» GOAL OF THE EXERCISE: Data follows below. Repeat exactly the lines between the line holding "Image resolution: width=1400" and the line holding "Screen dimensions: 1148x1054", inclusive, and nothing more; drop pictures.

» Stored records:
━━━━━━━━━━━━━━━━━━━━━━━━━━━━━━
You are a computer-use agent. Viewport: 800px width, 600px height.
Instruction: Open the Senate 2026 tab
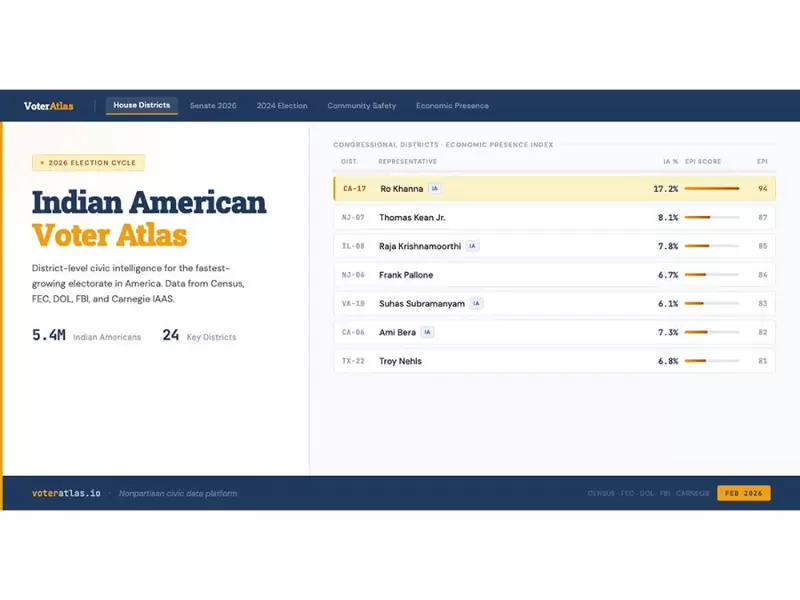pyautogui.click(x=213, y=106)
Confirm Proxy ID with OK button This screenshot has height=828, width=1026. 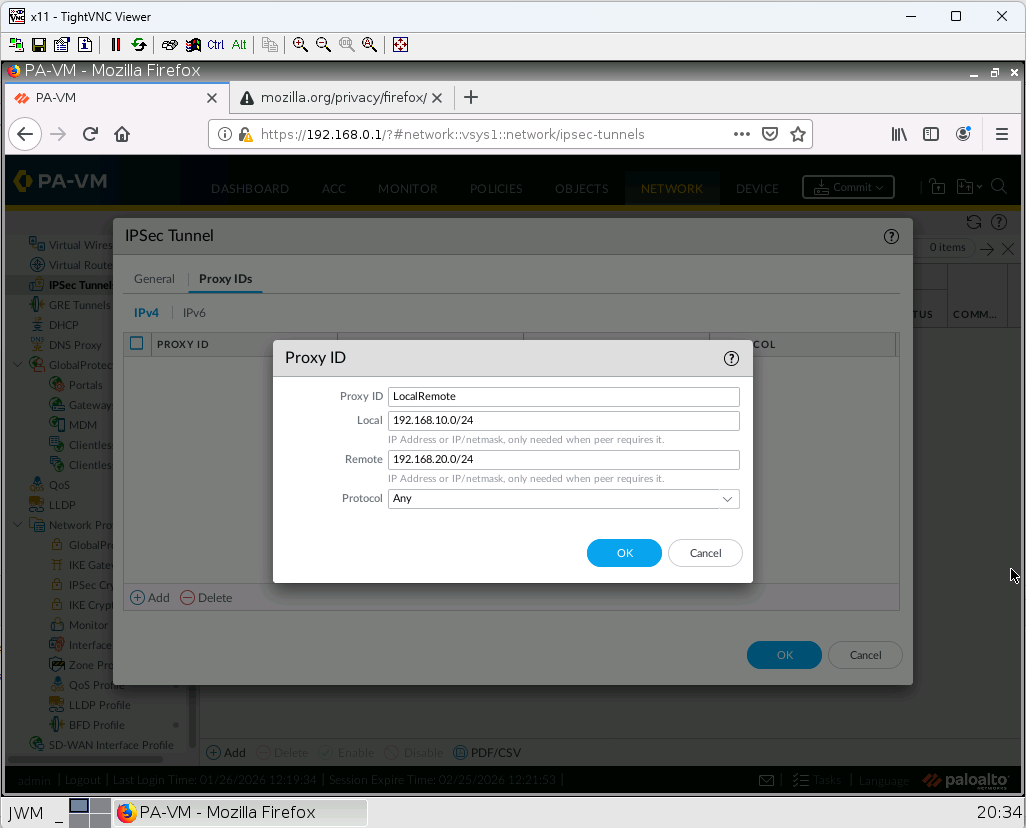[624, 553]
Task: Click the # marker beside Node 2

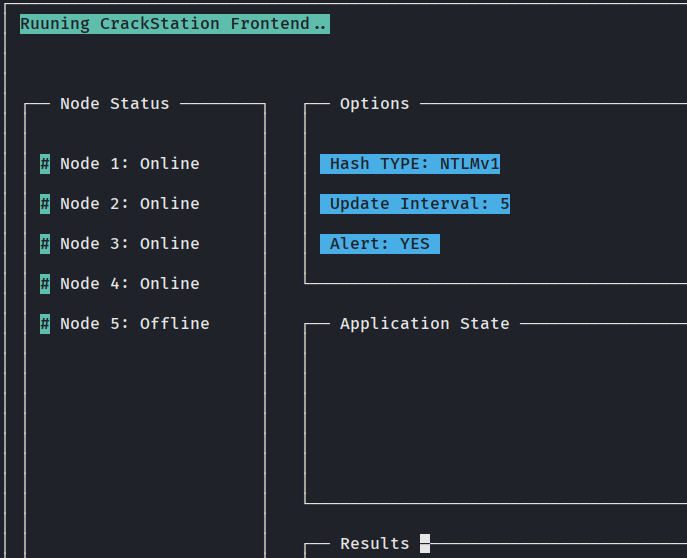Action: point(45,204)
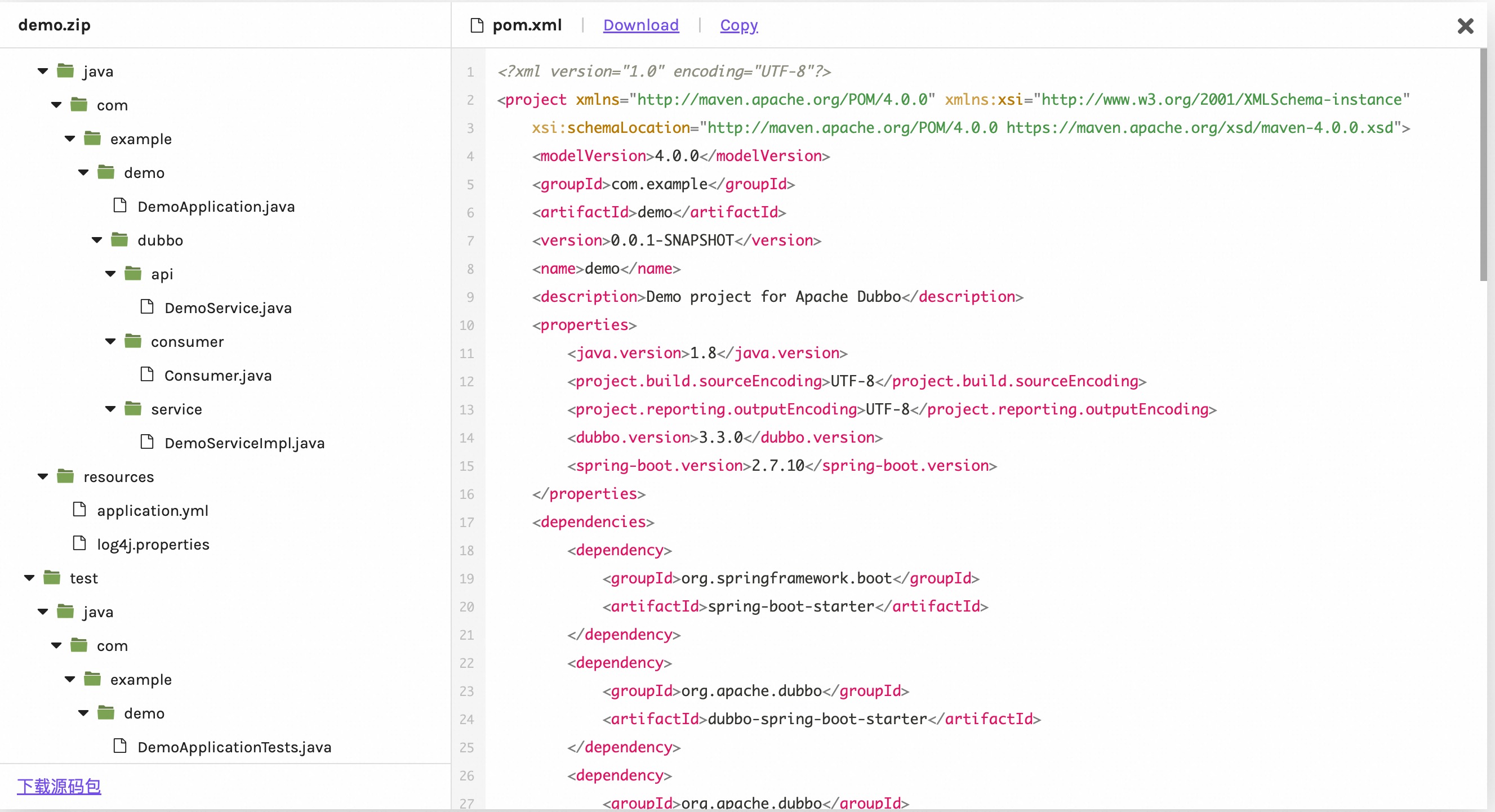
Task: Click the Download link for pom.xml
Action: point(641,25)
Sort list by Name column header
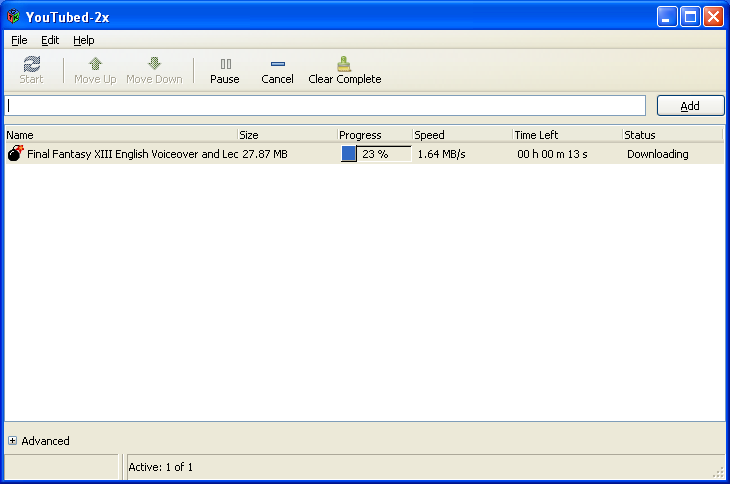The height and width of the screenshot is (484, 730). (x=120, y=135)
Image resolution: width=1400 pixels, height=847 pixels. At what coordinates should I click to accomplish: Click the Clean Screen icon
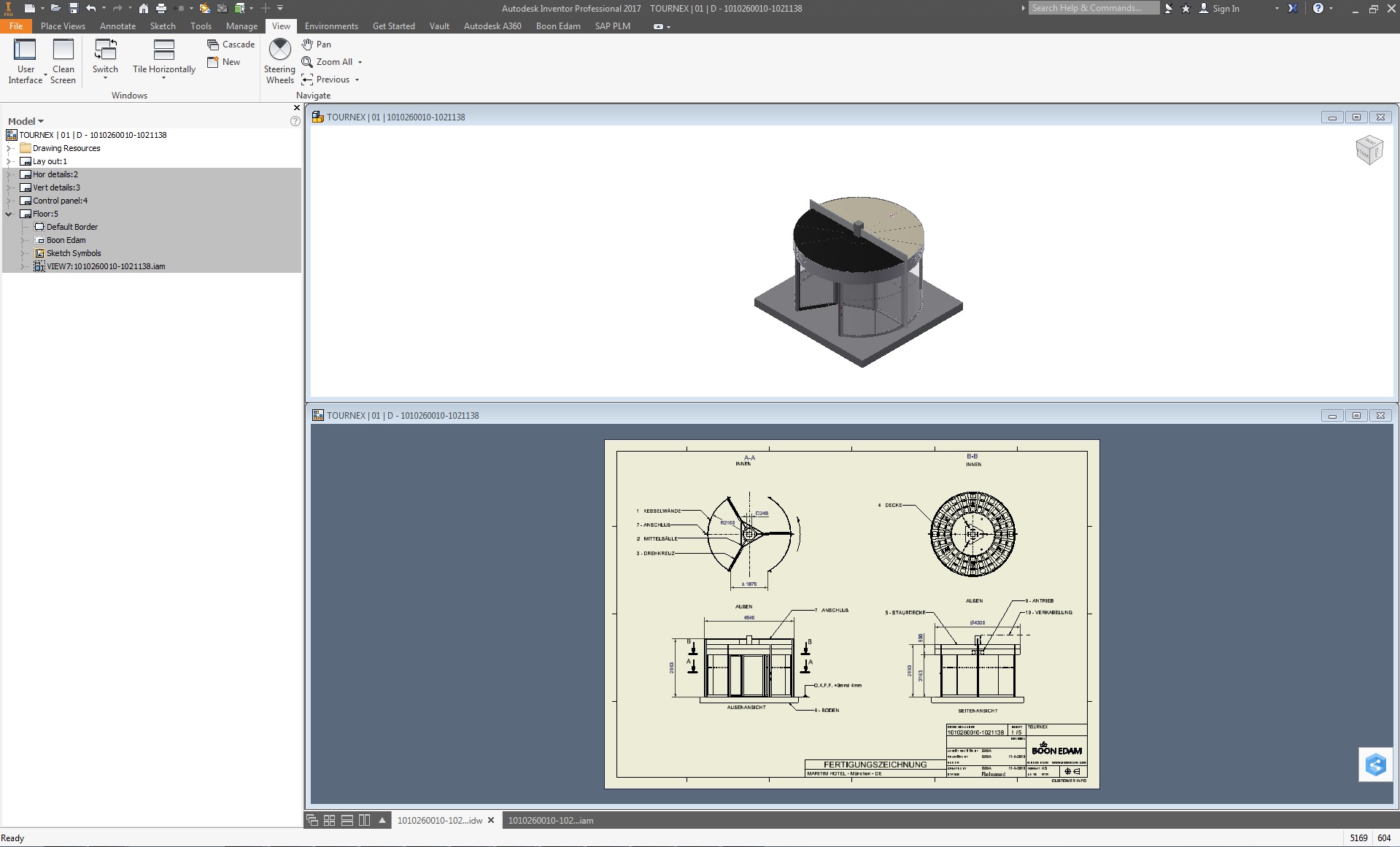pyautogui.click(x=63, y=61)
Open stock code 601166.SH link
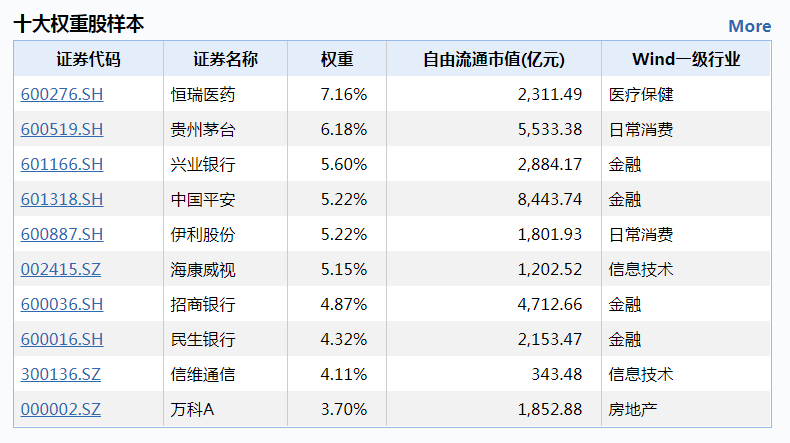 (62, 164)
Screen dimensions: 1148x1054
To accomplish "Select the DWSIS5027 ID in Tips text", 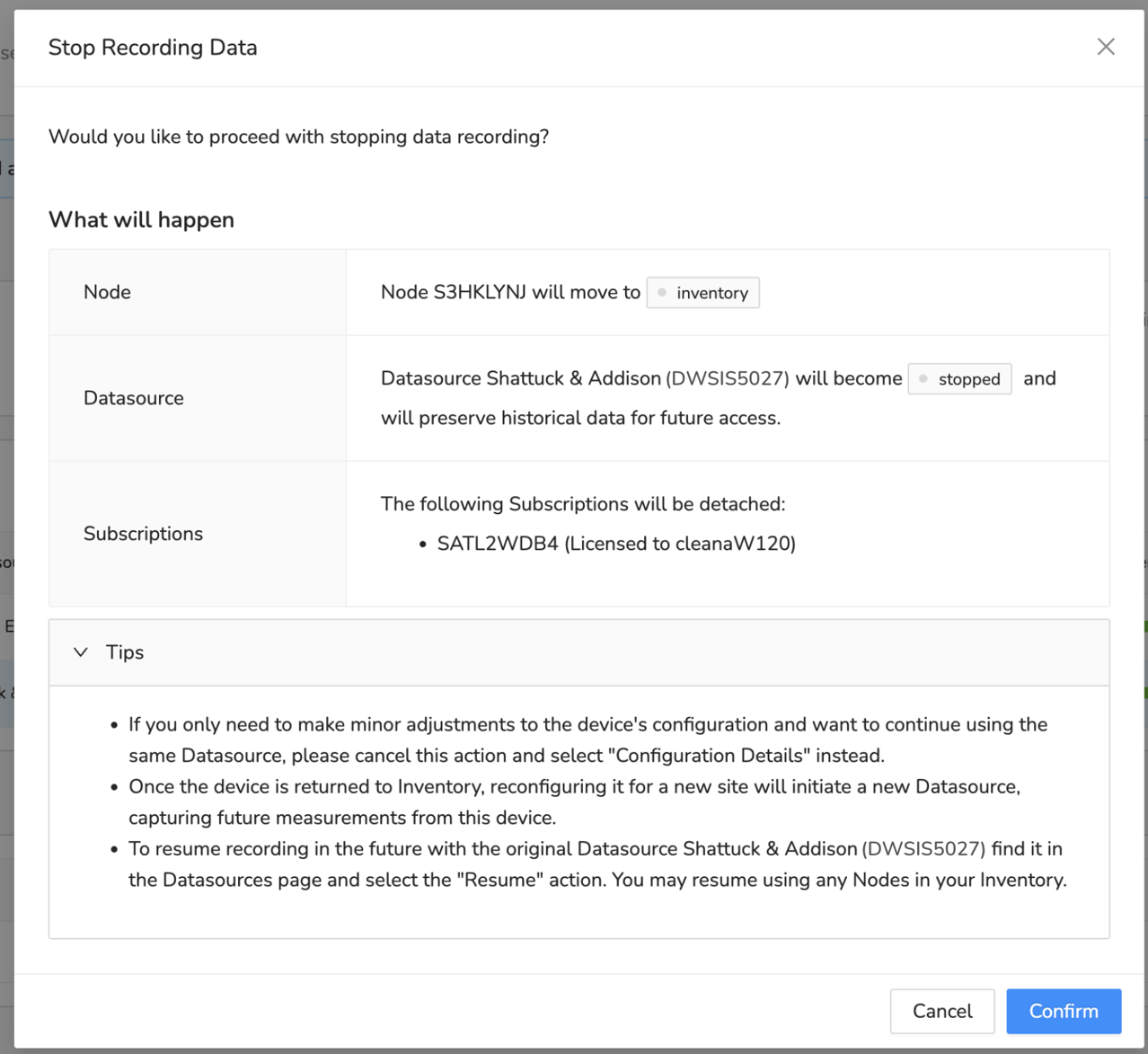I will coord(923,848).
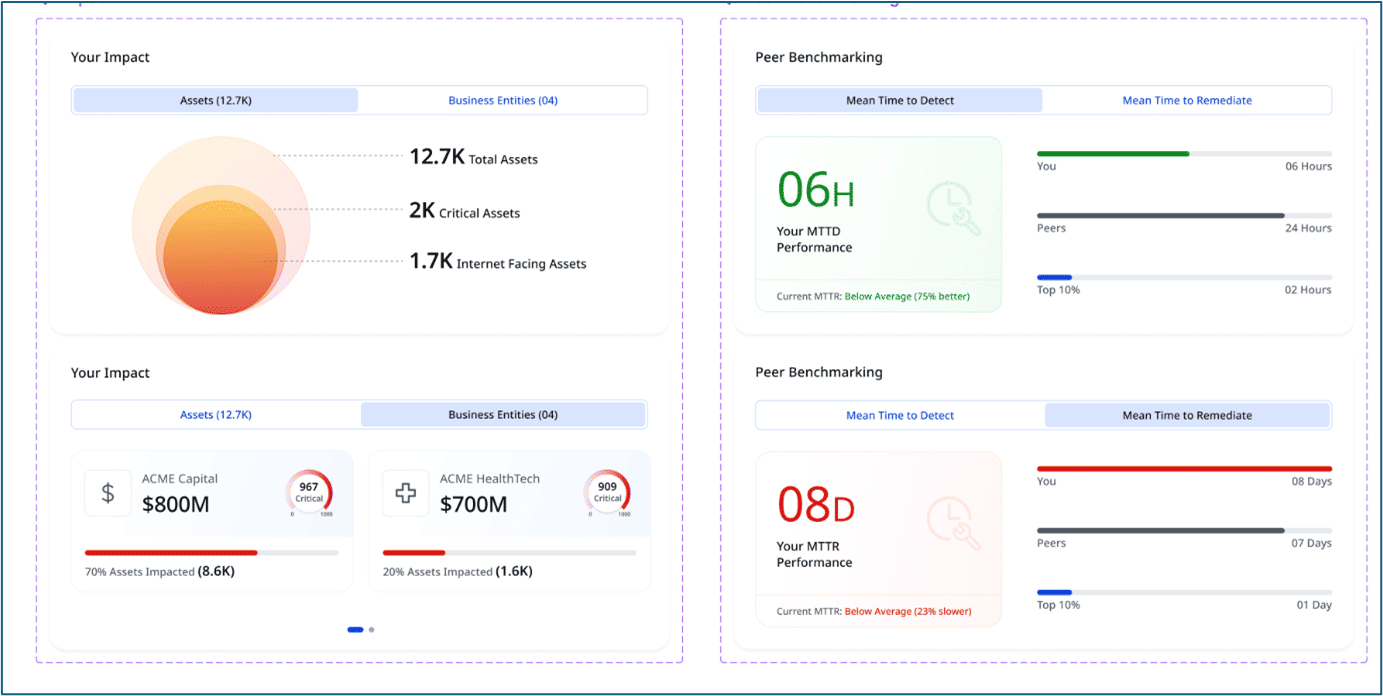This screenshot has width=1383, height=696.
Task: Open the ACME HealthTech $700M entity card
Action: point(510,521)
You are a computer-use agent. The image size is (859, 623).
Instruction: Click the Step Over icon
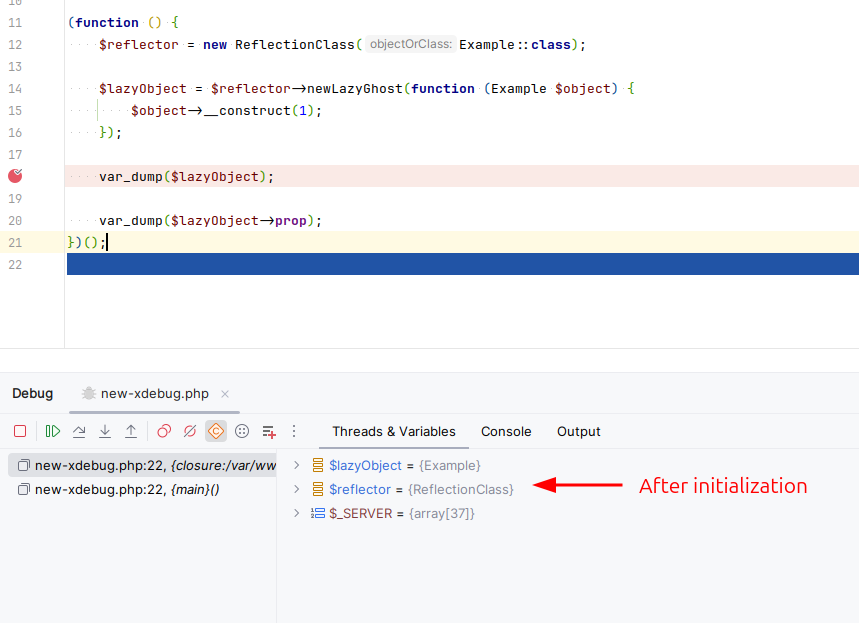79,431
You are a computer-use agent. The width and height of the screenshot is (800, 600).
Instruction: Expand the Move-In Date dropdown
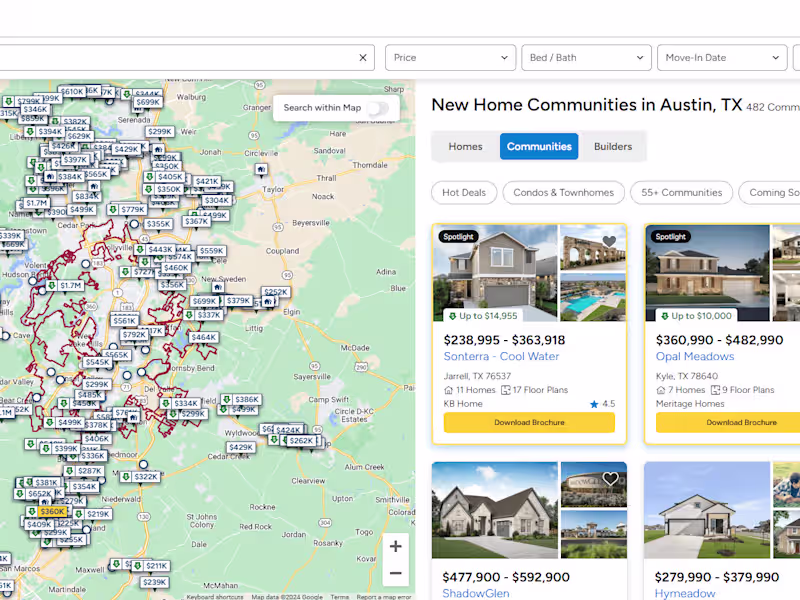(721, 57)
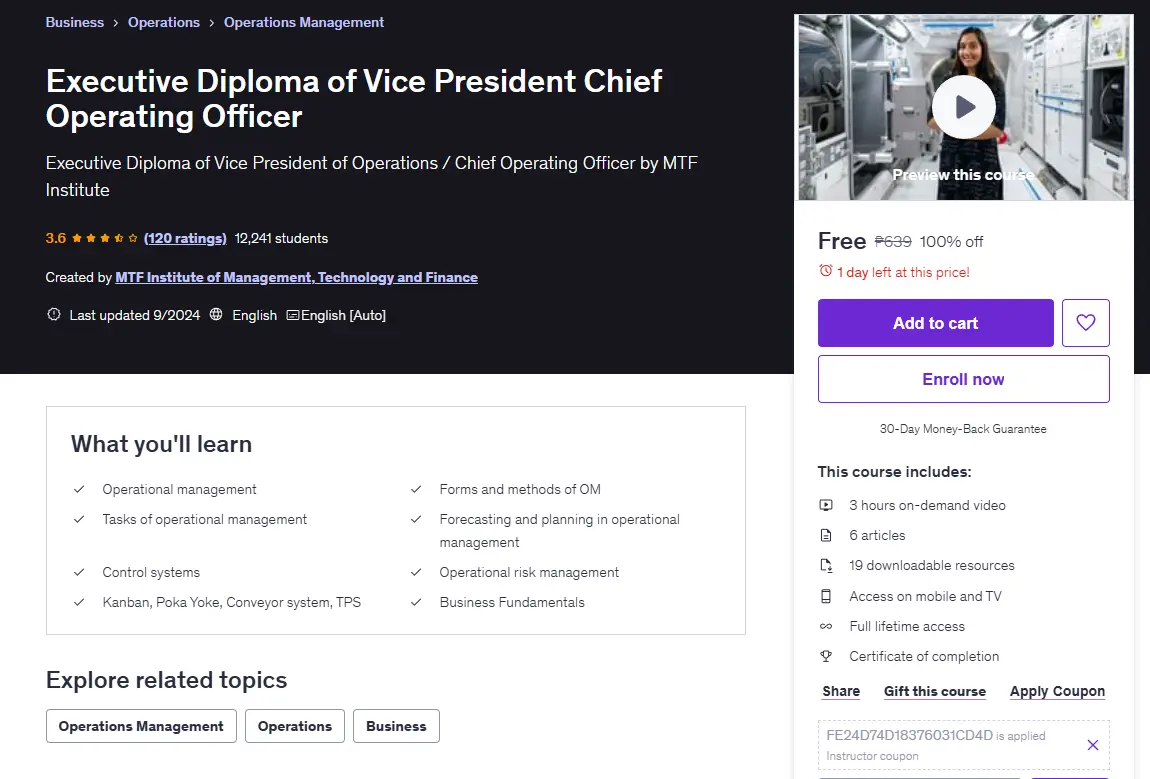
━━━━━━━━━━━━━━━━━━━━━━━━━━━━━━
» FINISHED TASK:
Image resolution: width=1400 pixels, height=847 pixels. At what coordinates should I click to accomplish: Click the Clean Screen icon
pyautogui.click(x=63, y=61)
Open stock code 601166.SH link
 (62, 164)
Screen dimensions: 1148x1054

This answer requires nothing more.